> _Written tasks_
1) Which city does Tony Gwynn rank first in the forum thread on best baseball cities?
2) Please quote the forum thread on best baseball cities from "You don't know" up to and including "Stadium has it.".
3) Write what comes next in the forum thread on best baseball cities, picking up after its final post.

> _Source document_

# ESPN: Best Baseball Cities



## John Corn (Mar 21, 2002)

ESPN just posted the Best Baseball Cities.

There a few surprises in here.

Tony Gwynn played 20 seasons in the majors, so he should have a pretty good idea which city should own the designation of "Baseball City, USA." We asked Tony to rank the five best baseball cities, excluding San Diego (where he spent his entire career). Here's his list:

1. St. Louis
2. Chicago
3. New York
4. Philadelphia
5. San Francisco

Gwynn explains his picks


----------



## Unthinkable (Sep 13, 2002)

No Boston!? We live and die by the Red Sox here!!


----------



## James_F (Apr 23, 2002)

Philadelphia??? Come one, they don't support their team, they only compain about it. I think LA is one of the great baseball towns. If you've never been to Chavez Ravine, then you've never lived baseball.


----------



## MikeW (May 16, 2002)

LA????did you say LA???? They were in the Wild Card chase all season...even in first place for a spell..yet the stadium was, at best, 2/3 full for most of the season...Chavez Ravine...how 'bout a facelift?


----------



## James_F (Apr 23, 2002)

You don't know what you are talking about. The Dodgers drew 2.8 Million fans. Thats pretty good... How many fans do you think makes a good baseball town? I would assume attendance didn't mean a thing. Its about the atmosphere and Dodger Stadium has it.

http://slam.canoe.ca/StatsBBN/BC-BBN-LGNS-LOSANGELESATT-R.html


----------



## Guest (Oct 11, 2002)

Maybe Tony was thinking about the cities with the best Soul Food restaurants


----------



## Guest (Oct 11, 2002)

Those 2.8 million show up in the 3rd inning and leave in the 7th.


----------



## John Corn (Mar 21, 2002)

Tony never played in Boston, Cleveland, Seattle, Toronto, etc... basically, he is rating the national league cities.

San Francisco? Sure they sell out now, but remember when they drew 10,000 per in the 80s at the stick? I thought they were headed to Tampa Bay for sure in the mid 90s. Even way back when they were this close to moving to Toronto in the 70s. A great baseball town? Hardly.

> _Records supplied_
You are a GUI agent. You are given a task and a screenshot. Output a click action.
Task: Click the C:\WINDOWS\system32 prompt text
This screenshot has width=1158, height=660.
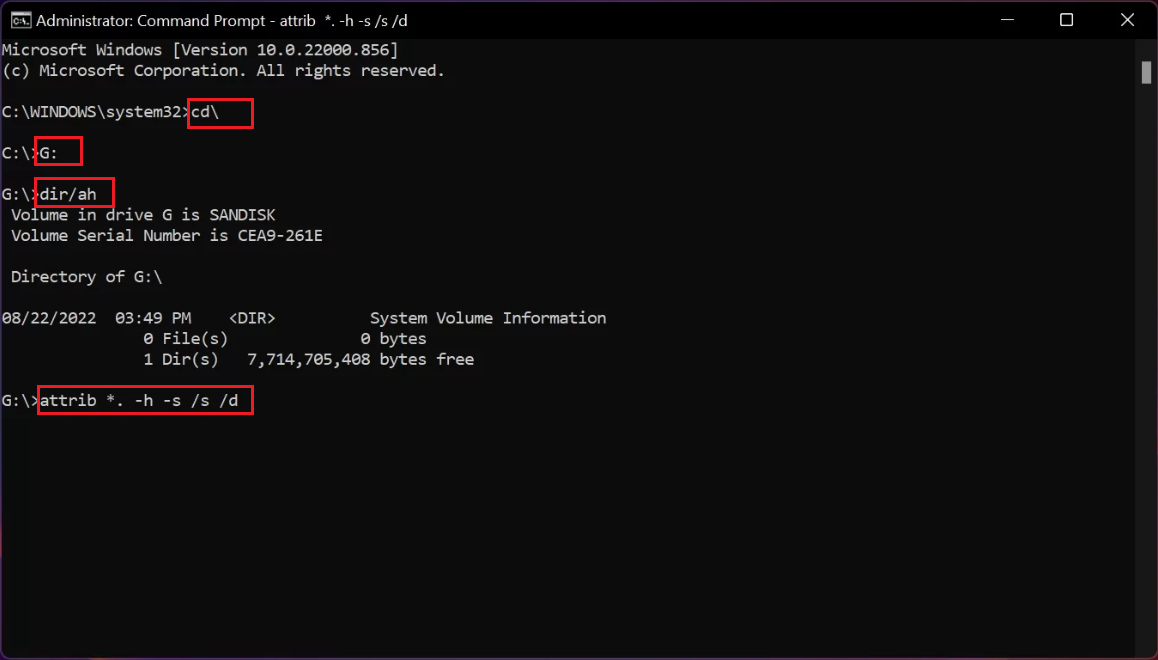point(92,112)
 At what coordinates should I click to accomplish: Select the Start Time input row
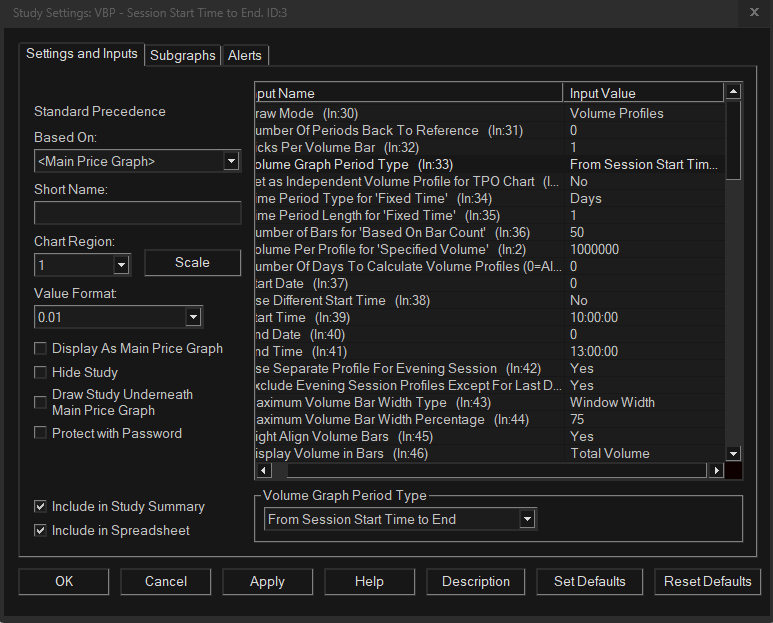pyautogui.click(x=410, y=317)
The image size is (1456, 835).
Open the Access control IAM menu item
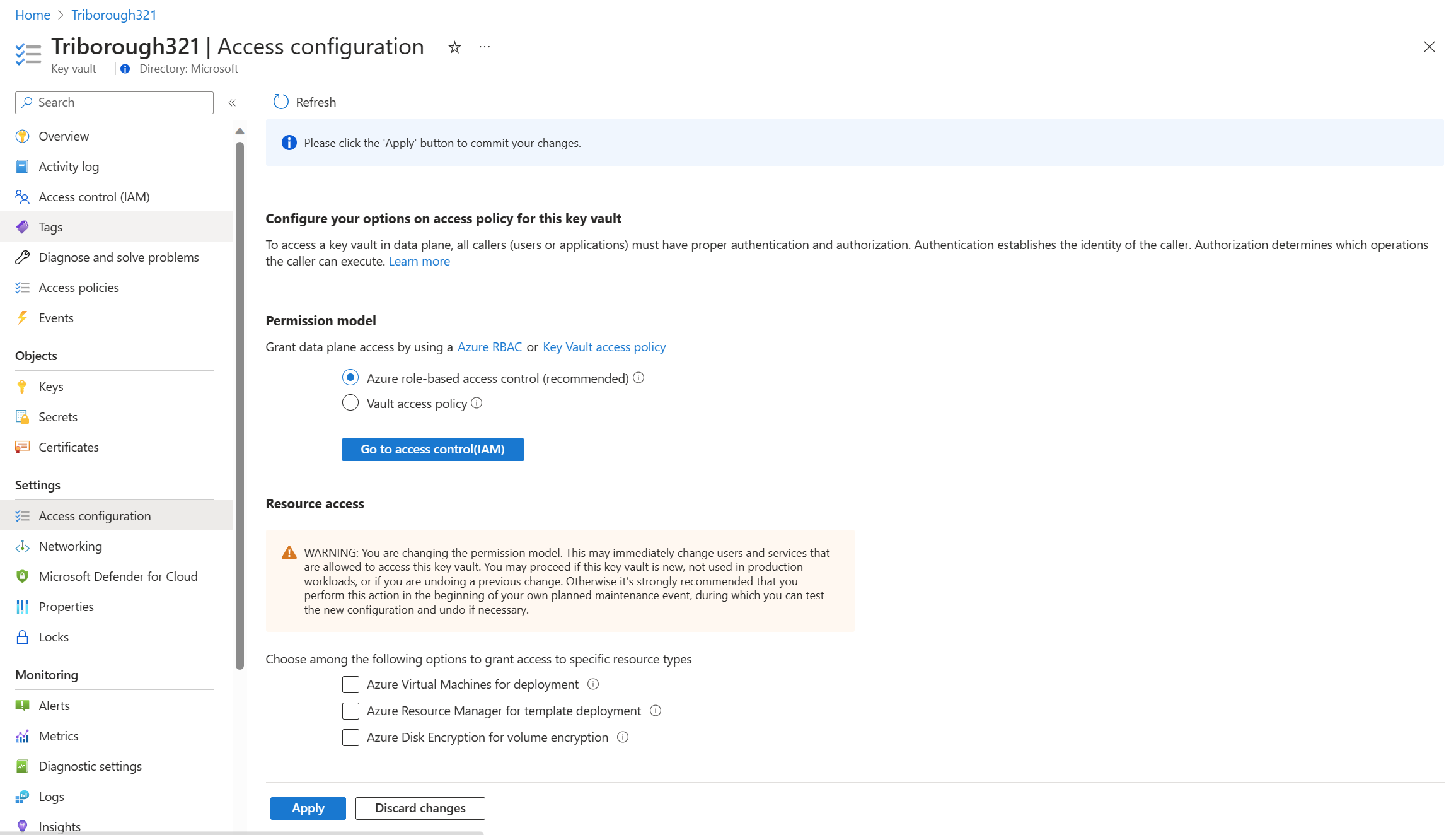pyautogui.click(x=94, y=196)
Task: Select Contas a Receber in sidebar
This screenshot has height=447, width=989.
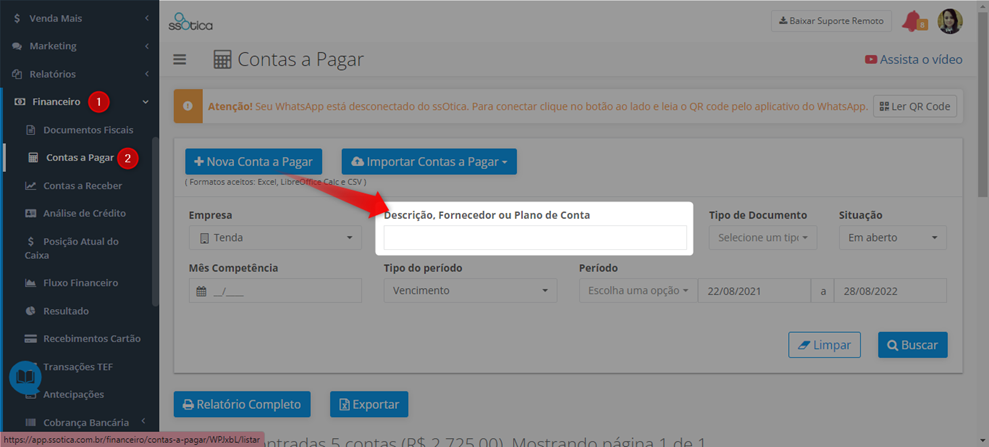Action: (83, 185)
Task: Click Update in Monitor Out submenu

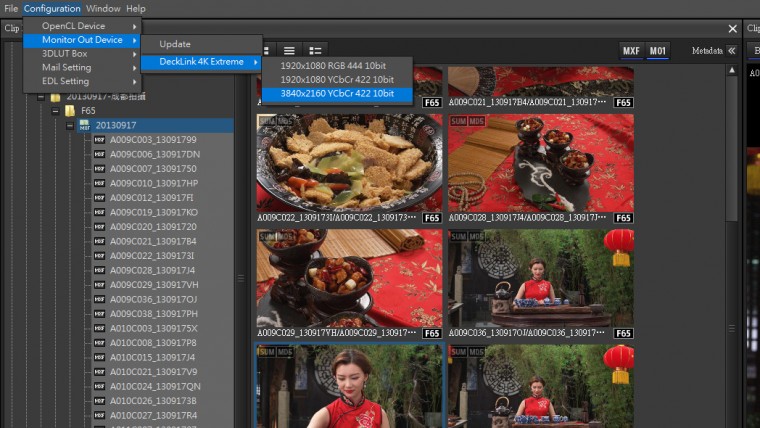Action: (175, 44)
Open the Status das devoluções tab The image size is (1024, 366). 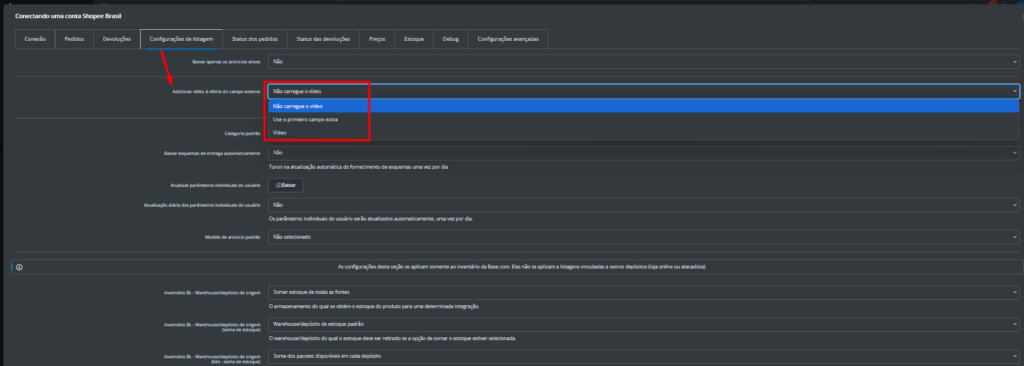pyautogui.click(x=323, y=39)
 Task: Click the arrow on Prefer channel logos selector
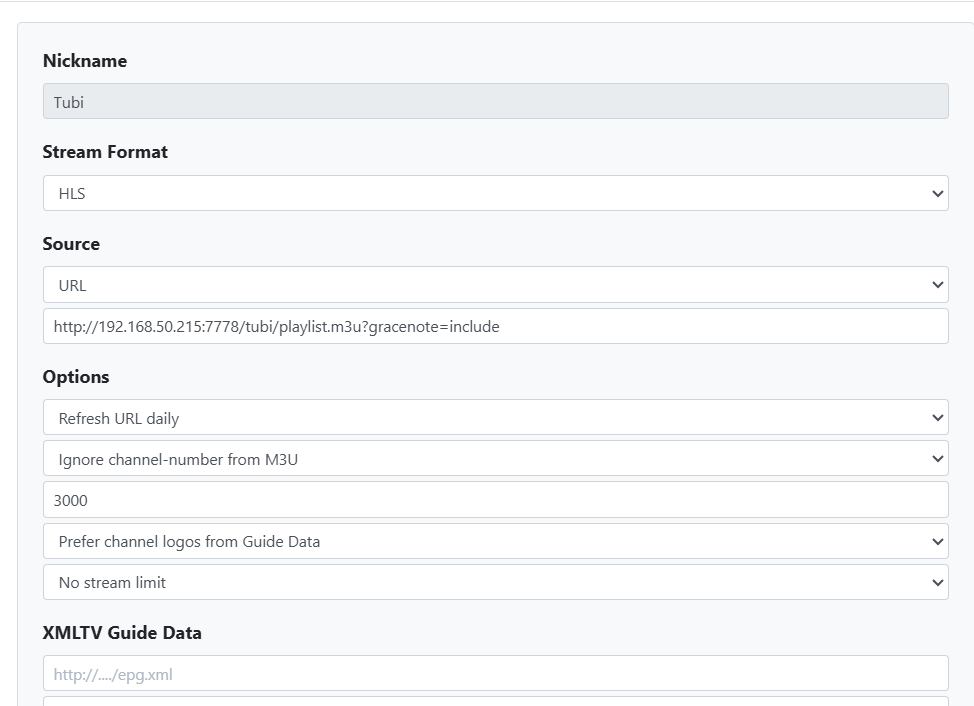(937, 541)
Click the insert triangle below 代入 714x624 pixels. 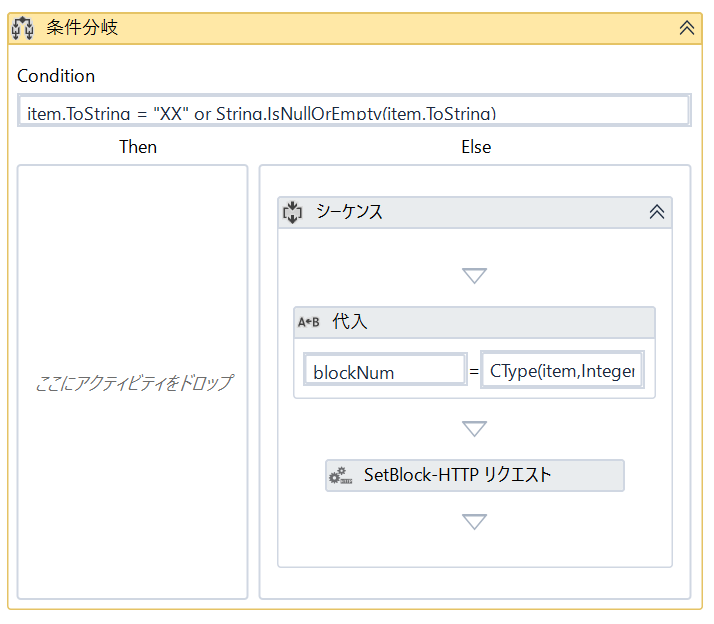click(x=475, y=429)
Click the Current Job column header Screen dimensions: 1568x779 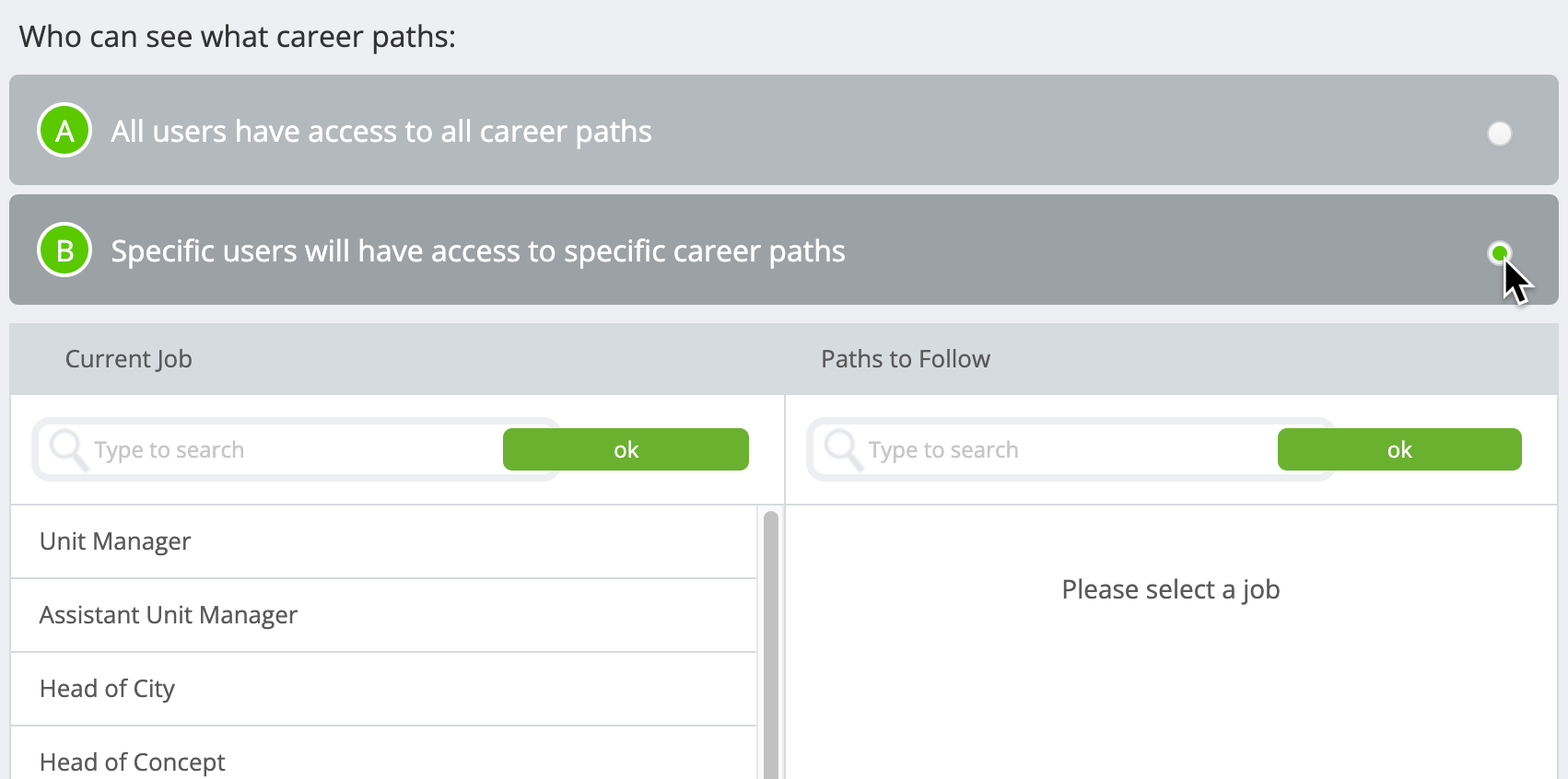[128, 359]
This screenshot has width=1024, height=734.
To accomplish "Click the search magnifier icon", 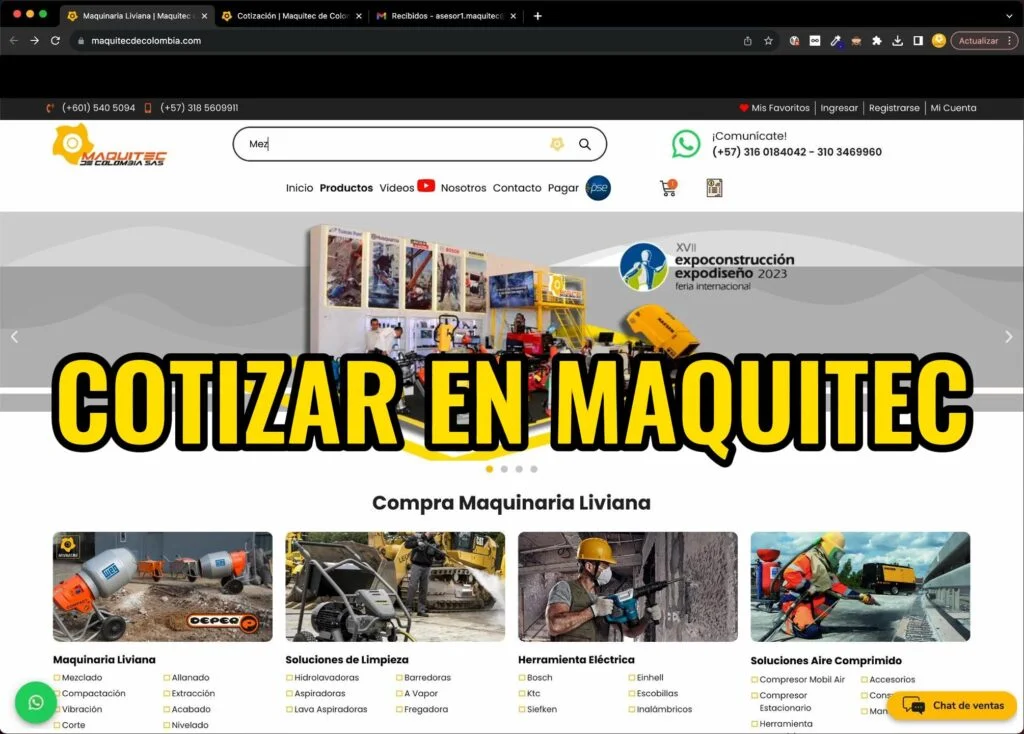I will 585,144.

> _Answer list_
1) St. Louis

2)
You don't know what you are talking about. The Dodgers drew 2.8 Million fans. Thats pretty good... How many fans do you think makes a good baseball town? I would assume attendance didn't mean a thing. Its about the atmosphere and Dodger Stadium has it.

3)
Best baseball towns through THICK AND THIN:

1. St. Louis
2. Chicago
3. Boston
4. New York
5. Denver
6. Kansas City (best attendance per capita over the last ten years despite 1 winning season)
7. Baltimore
8. Cincinnati
9. San Diego
10.Los Angeles

Only supported because of new stadiums
1. Dallas-Ft. Worth
2. Phoenix
3. Seattle
4. Houston

Haven't had much to cheer about in so long, so special exemption
1. Milwaukee
2. Detroit
3. Montreal

Biggest fairweather baseball towns
1. Atlanta
2. Cleveland
3. Anaheim
4. Toronto
5. Minneapolis

Refuse to support team no matter what
1. Miami
2. Oakland
3. Tampa
4. Pittsburgh
5. Philadelphia


----------



## James_F (Apr 23, 2002)

> _Originally posted by guest _
> *Those 2.8 million show up in the 3rd inning and leave in the 7th. *


So?


----------



## razorbackfan (Aug 18, 2002)

I vote for Los Angeles. Tommy Lasorda, Vin Scully and Dodger Dogs!


----------



## Timco (Jun 7, 2002)

> _Originally posted by guest _
> *Those 2.8 million show up in the 3rd inning and leave in the 7th. *


The real reason for this is the traffic. The traffic in LA starts around 3:30pm and ends around 7pm. It takes FOREVER to get to a 7pm game.

I have been to quite of few ballparks, and IMO Dodger Stadium is probably the most beautiful and one of the few ballparks that is truely family oriented.


----------



## James_F (Apr 23, 2002)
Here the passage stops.